Catherine, Countess of Cork, had 15 children with Richard, 1st Earl of Cork, 12 of whom survived into adulthood.

- Roger Boyle (25 April 1621, Youghal, County Cork, Ireland–16 October 1679, Deptford, Kent, England, where he was buried).
- Lady Alice Boyle (1607–1667), married the 1st Earl of Barrymore, then after his death, married John Barry, of Liscarroll, County Cork, Ireland.
- Lady Sarah Boyle (1609–1633), married Sir Thomas Moore, then after his death married the 1st Baron Digby.
- Lady Lettice Boyle (1610–1657), married Colonel Lord Goring.
- Lady Joan Boyle (1611–1657), married the 16th Earl of Kildare ("the Fairy Earl").
- Richard Boyle, 2nd Earl of Cork and 1st Earl of Burlington (1612–1698), Lord High Treasurer of Ireland (1660–1695).
- Lady Katherine Boyle (1615–1691), married the 2nd Viscount Ranelagh.

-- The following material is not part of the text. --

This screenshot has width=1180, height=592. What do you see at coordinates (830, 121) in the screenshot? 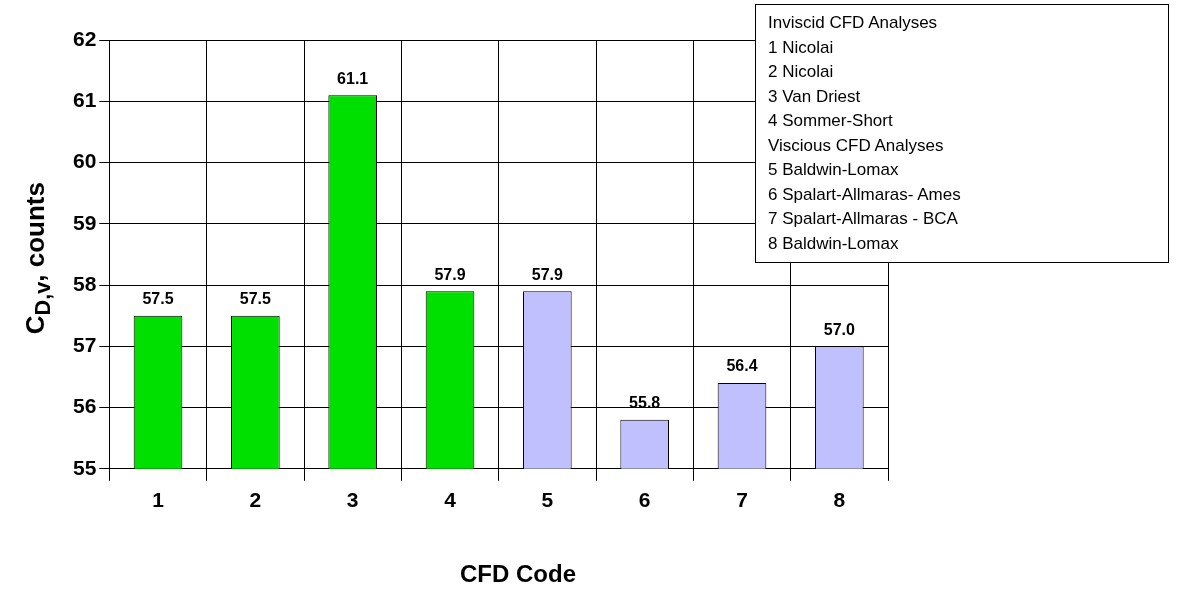
I see `annotation: 4 Sommer-Short` at bounding box center [830, 121].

- Hon. Geoffrey Boyle (1616–1617)
- Lady Dorothy Boyle (1617–1668), married Sir Arthur Loftus of Rathfarnham and was the mother of the 1st Viscount Lisburne.
- Lewis Boyle, 1st Viscount Boyle of Kinalmeaky (1619–1642), succeeded under special remainder by his older brother Richard.
- Richard, 1st Earl of Orrery (1621–1679)
- Francis, 1st Viscount Shannon (1623–1699)
- Lady Mary Boyle (1625–1678), married the 4th Earl of Warwick.
- Hon. Robert Boyle (1627–1691), author of The Sceptical Chymist; considered to be the father of modern chemistry.